**Task to carry out**
Turn the text of every entry below into a JSON list of strings, one string per line, with blank lines dropped. Leave the pictures out of your answer.

**Exercise inputs**
====================
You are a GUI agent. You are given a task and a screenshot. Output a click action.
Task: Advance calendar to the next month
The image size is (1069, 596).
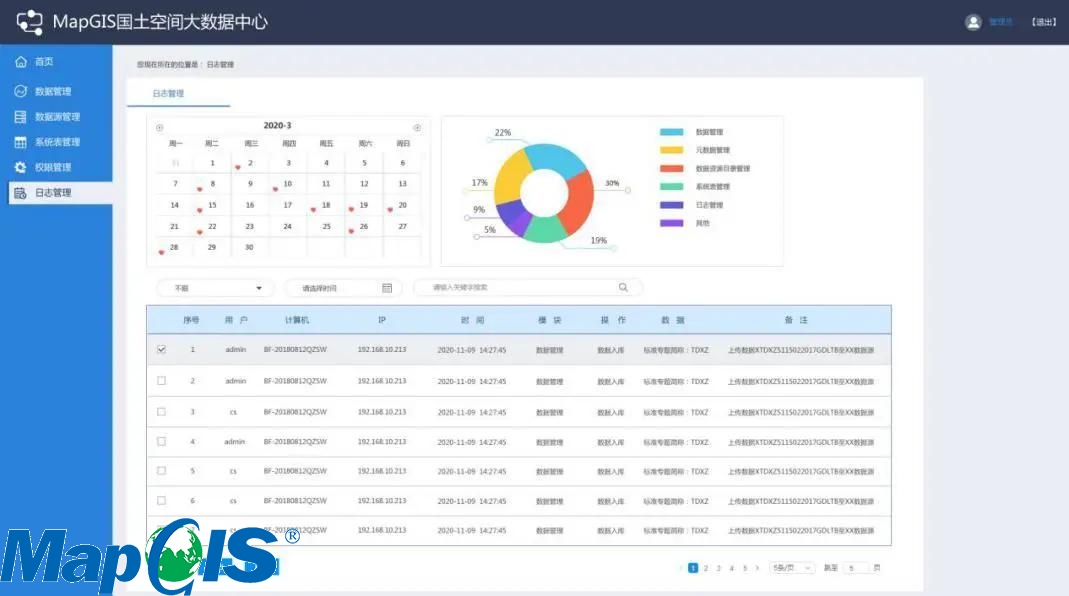point(417,127)
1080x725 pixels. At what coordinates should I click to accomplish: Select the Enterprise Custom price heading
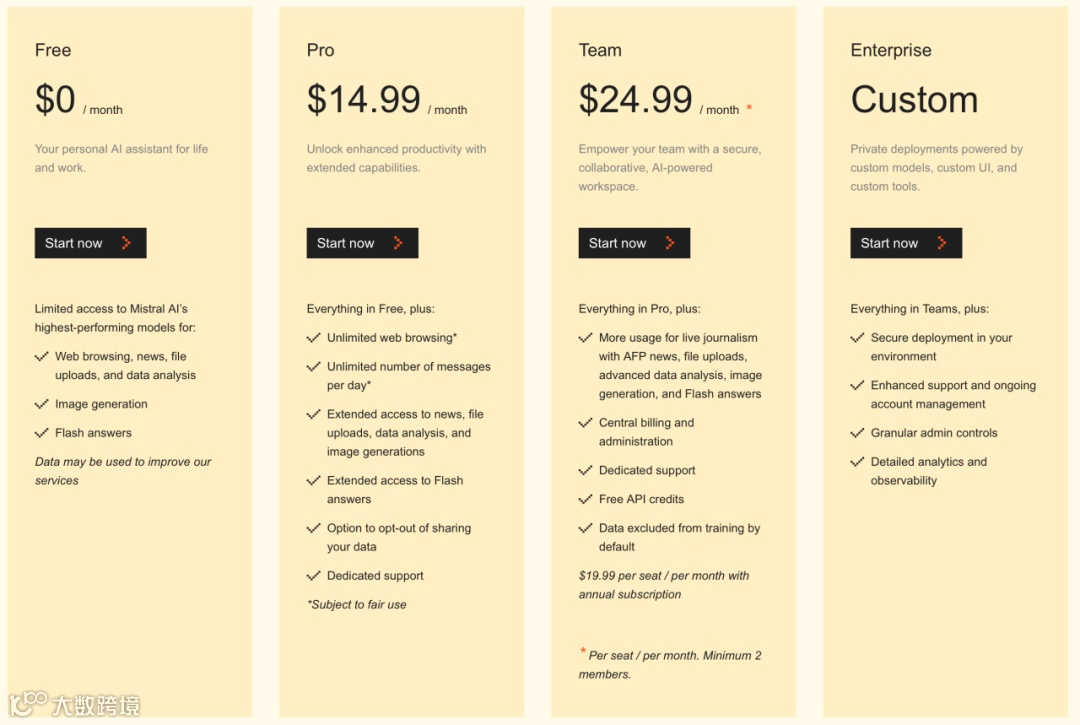tap(914, 100)
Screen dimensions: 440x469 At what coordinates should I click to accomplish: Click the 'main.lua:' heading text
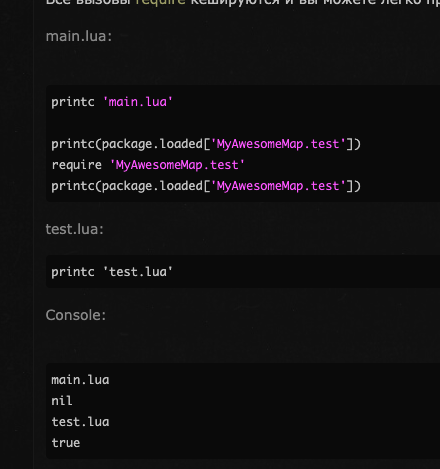click(79, 36)
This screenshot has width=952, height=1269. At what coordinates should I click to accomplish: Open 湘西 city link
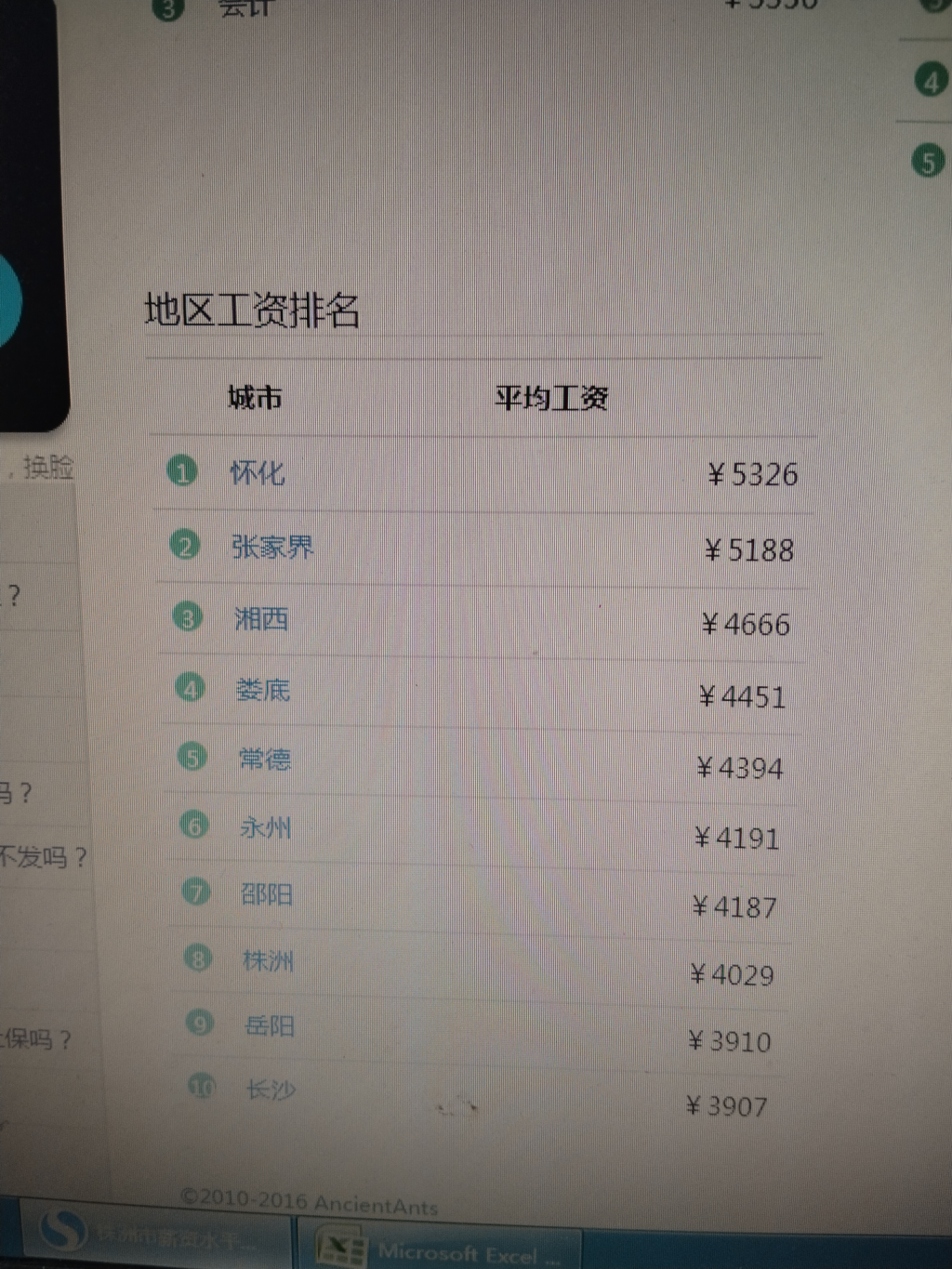click(261, 618)
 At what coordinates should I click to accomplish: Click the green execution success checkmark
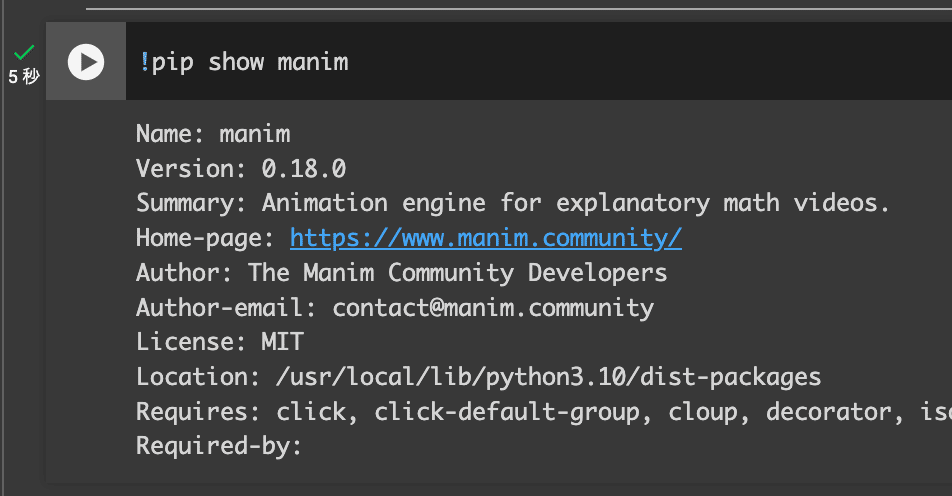click(24, 52)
====================
**Response to this exercise**
[
  "You are a GUI agent. You are given a task and a screenshot. Output a click action.",
  "Task: Advance calendar to the next month",
  "The image size is (1069, 596).",
  "point(417,127)",
  "1080x725 pixels. At what coordinates should I click to accomplish: Select the Enterprise Custom price heading",
  "tap(914, 100)",
  "Screen dimensions: 440x469 At what coordinates should I click to accomplish: Click the 'main.lua:' heading text",
  "click(79, 36)",
  "This screenshot has width=952, height=1269. At what coordinates should I click to accomplish: Open 湘西 city link",
  "click(261, 618)",
  " At what coordinates should I click to accomplish: Click the green execution success checkmark",
  "click(24, 52)"
]